Spectacle

La Revue genevoise, un gratin qui fait du bien

Ficelée par Antony Mettler, la chronique 2016 des vices et sornettes du bout du lac fait mouche, portée au Casino-Théâtre par une troupe formidablement affûtée

La double vie du procureur général Olivier Jornot, Saint-Just le jour, Valmont la nuit. L’éloge du fusible selon Pierre Maudet, Monsieur sécurité du canton, adepte, comme un moine zen, du grand vide autour de lui. La vie de chien de Carlos Meideros, aboyeur en chef au nom d’Eric Stauffer. Le baroud d’une ancienne fine gâchette du barreau, Me Dominique Warluzel, pantelant comme John Wayne au crépuscule. Les micros-extases sado-amphigouriques de son ami, Me Marc Bonnant.

Plongé dans votre fauteuil comme dans une baignoire, vous moussez souvent de plaisir devant La Revue genevoise. Au Casino-Théâtre, Antony Mettler, metteur en scène qui a un faible pour les romans de cape et d’épée, tire les ficelles d’un show qui sabre, égaie, pique presque toujours, même si la mousse est parfois flasque – toutes les séquences ne brûlent pas du même esprit. Aiguillée par le clavier intempérant de Pierre Naftule, Laurent Nicolet, Thierry Meury et Pascal Bernheim, la troupe, formidablement affûtée, excelle dans le mélange des genres, quelque chose entre Reiser, la série Z et la Garçonnière.
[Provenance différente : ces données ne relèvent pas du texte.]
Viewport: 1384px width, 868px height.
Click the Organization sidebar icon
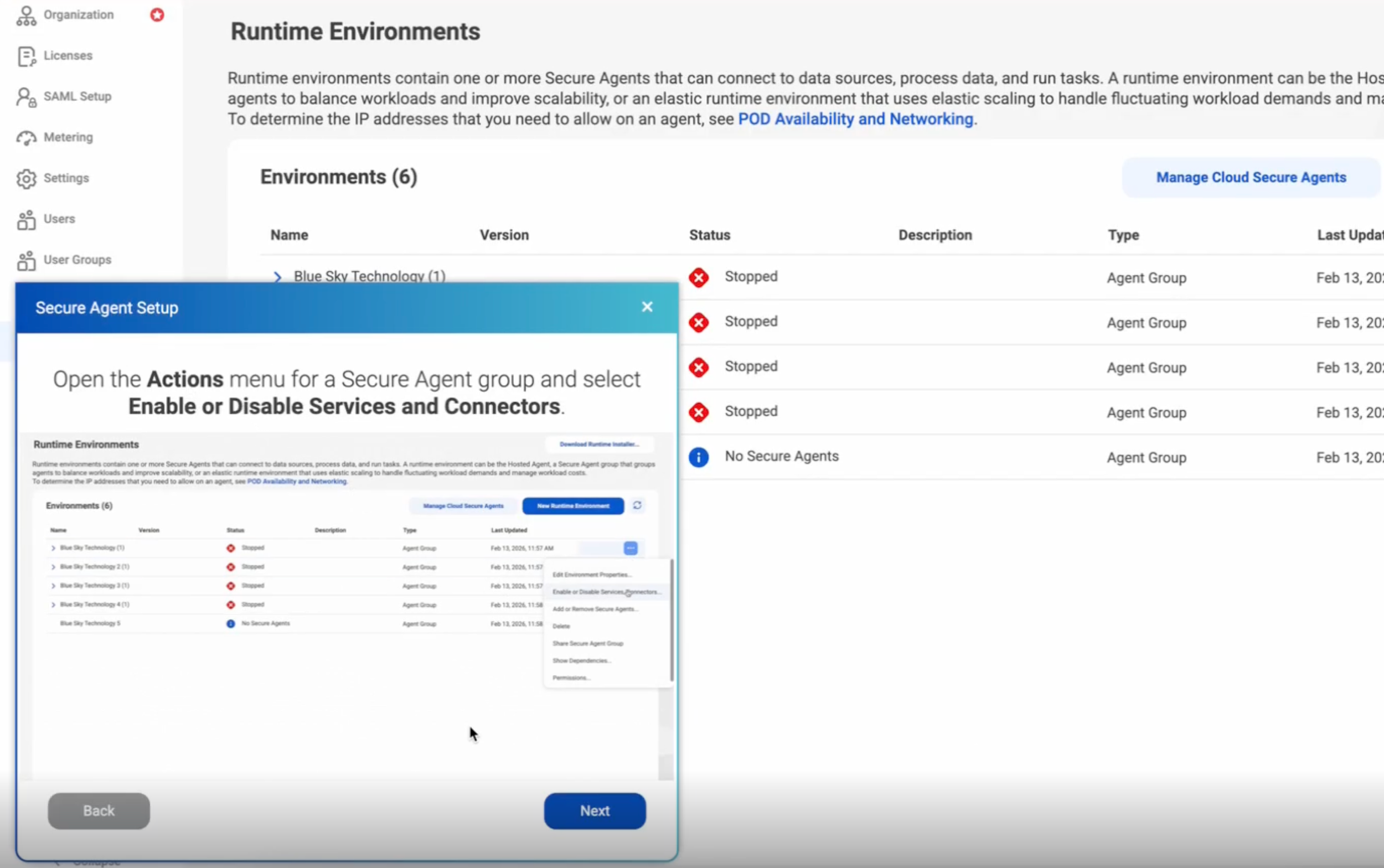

Frankenstein et Eric Stauffer

Mauvais genre, dites-vous? Antony Mettler a cette belle idée de placer au frontispice de sa chronique le docteur Frankenstein et sa créature, dont on vient de fêter le bicentenaire de la naissance. Cela lui permet d’abord d’offrir une scène d’ouverture sidérante. Voyez plutôt. L’orage déchire les ténèbres et le savant imaginé par Mary Shelley fomente le nouvel homme dont rêvent les romantiques. Au Casino-Théâtre, tibia, clavicule et guibole géants dansent dans le noir, magnétisés par le bon Frankenstein (Yvan Franel). Un éclair plus tard, le squelette se dresse sur les planches, ah ah. Puis il prend chair, encastré dans une paroi: le crâne est disproportionné, le cheveu rageur, la charpente gauloise. Il y a là comme un petit air de Sarkozy.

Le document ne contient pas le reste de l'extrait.